Manuel Valls : Premier ministre et (surtout) gourou de la com’
Ancien porte-parole de Lionel Jospin, directeur de la communication pour la campagne présidentielle de François Hollande, le nouveau Premier ministre Manuel Valls, omniprésent, sait occuper l’espace médiatique. Dès sa nomination à Matignon, Manuel Valls ne perd pas une seconde, histoire de donner le rythme au gouvernement. Exposition médiatique maximale, suractivité : le grand communicant a déjà fini par agacer au sein de la (encore réelle ?) majorité PS.
Valls veut « maîtriser le message adressé aux Français »
On pouvait certes reprocher à Jean-Marc Ayrault une communication pour le moins hésitante, voire parcimonieuse, qui plaçait les médias en situation de manque, comblé à grands coups de vent. Avec Valls, pour sûr, ils auront leur dose.
La stratégie de communication de Manuel Valls a un seul point positif : elle est limpide et ne laisse prise à aucune interprétation, ni aucun doute. En cherchant à s’imposer à terme comme le leader indiscutable de la gauche sociale-libérale – comme Nicolas Sarkozy avait su devenir celui de la droite décomplexée – le Premier ministre brouille trop souvent à lui seul la cohésion générale à gauche et entre dans une logique de rupture avec son propre camp.
Désavoué par une partie de sa majorité lors du vote du pacte de stabilité à l’Assemblée nationale Manuel Valls accroît les tensions au sein du PS et agace jusque dans le gouvernement.
Lors du premier conseil des ministres, le vendredi 4 avril, le Premier ministre avertit : « Dans nos démocraties modernes, la communication n’est pas un vain mot. Elle est le véhicule de l’action, de la réforme au service de l’intérêt général. L’action politique doit donc être conduite dans une parfaite intégration des contraintes de la communication. À l’heure des chaînes d’information continue et des réseaux sociaux, maîtriser le message adressé aux Français demande le plus grand professionnalisme. Les ministres y veilleront, et il m’appartiendra de coordonner et de valider la communication gouvernementale. » La phrase est lancée. « Maîtriser le message adressé aux Français. » Et pour maîtriser ce message, rien de tel qu’un bon communicant.

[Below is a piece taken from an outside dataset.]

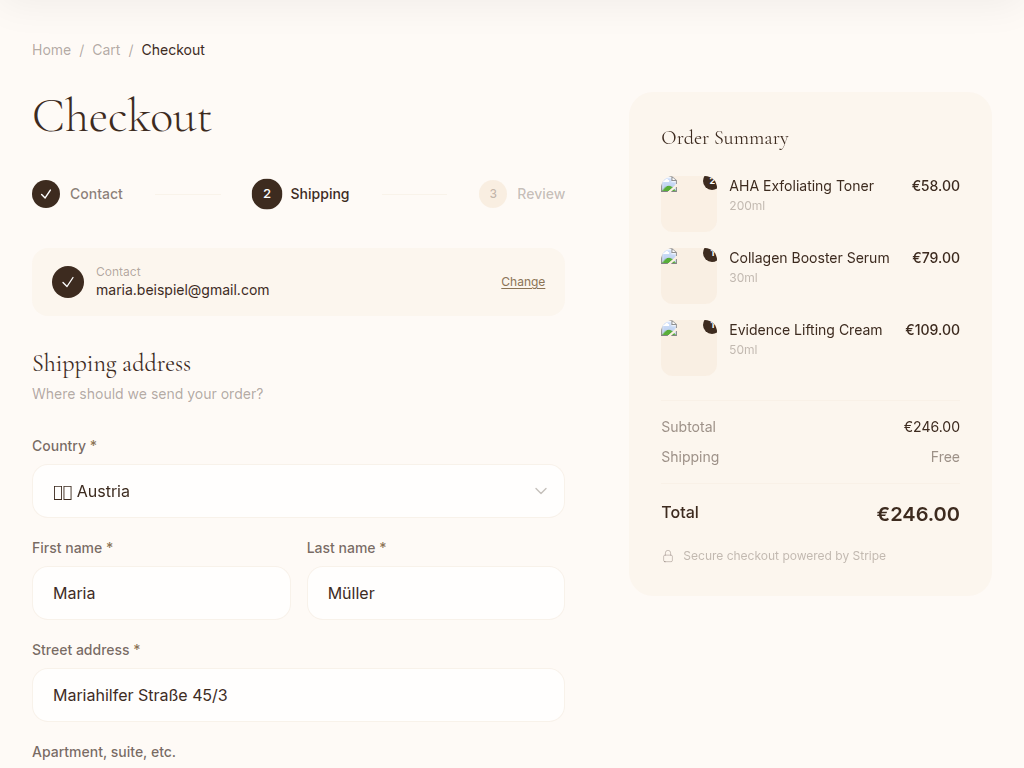Click the Evidence Lifting Cream product thumbnail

Un ministre de l’intérieur qui cultive la polémique
Résumons la manœuvre. Un bon communicant occupe le terrain. Au poste de ministre de l’Intérieur, Valls est sur tous les fronts quant aux questions lancinantes : campements de Roms, port du voile, immigration. Il va même jusqu’à organiser son propre show du 14 juillet en Camargue, pour se montrer plus royaliste que le Roi, la veille du défilé et du traditionnel entretien du chef de l’État. Libération titrait même : « En Camargue, ce n’est pas un ministre de l’Intérieur qui a parlé. Mais un futur Premier ministre. Au moins. »

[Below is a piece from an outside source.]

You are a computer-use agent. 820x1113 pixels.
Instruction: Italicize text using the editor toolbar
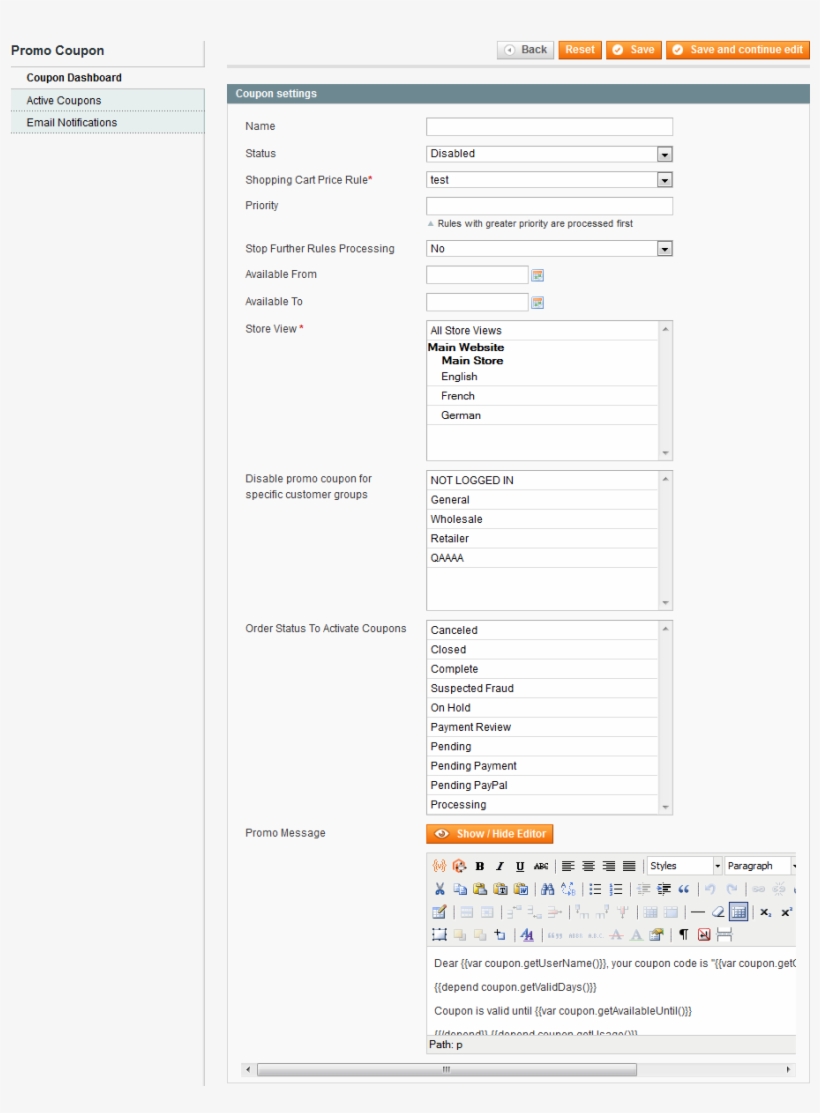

En s’engageant par ailleurs dans la retentissante affaire Dieudonné, Manuel Valls nous offre un show politico-médiatique de premier plan ; un combat largement relayé par les médias, faisant danvatage de publicité que de tort à l’humoriste. Mais au fond, on s’en fout du moment que le moulin à vent fonctionne...
Manuel Valls veille sur sa courbe de popularité, comme Harpagon sur sa cassette. Son capital auprès des Français grandit, en jouant les gammes traditionnelles de l’autorité républicaine. Les discours à connotation sécuritaire sont accueillis comme un soulagement dans une société minée par un sentiment d’urgence face à la crise. L’ancien ministre de l’Intérieur caracole laisse pourtant derrière lui, des chiffres peu reluisants.
« Un homme de communication mais pas un homme de résultat » lance Jean-François Copé. « Maintenant qu’on est en train de voir les résultats de Manuel Valls, ministre de l’Intérieur, que ce soit l’explosion des cambriolages : +27%, la baisse des reconduites à la frontière : -25% ou l’augmentation de 50% des régularisations, je voudrais être certain que lorsqu’on sonde les Français, ils ont bien ces éléments en tête », poursuit le président de l’UMP. Malgré tout ce qu’il a à dire sur le patron de l’UMP, on ne peut que se ranger à son analyse concernant le locataire de Matignon.
Manuel Valls manie avec art son image. Mais cette image, qui fait partie de l’art politique, ne remplacera jamais les actes du gouvernement. En cherchant à prendre l’exact contre-pied de son prédécesseur, l’ultramédiatique Premier ministre offre certes un contraste net avec la période précédente, mais cette stratégie de communication est-elle gagnante à terme ? Peut-être pour lui, mais certainement pas pour la France.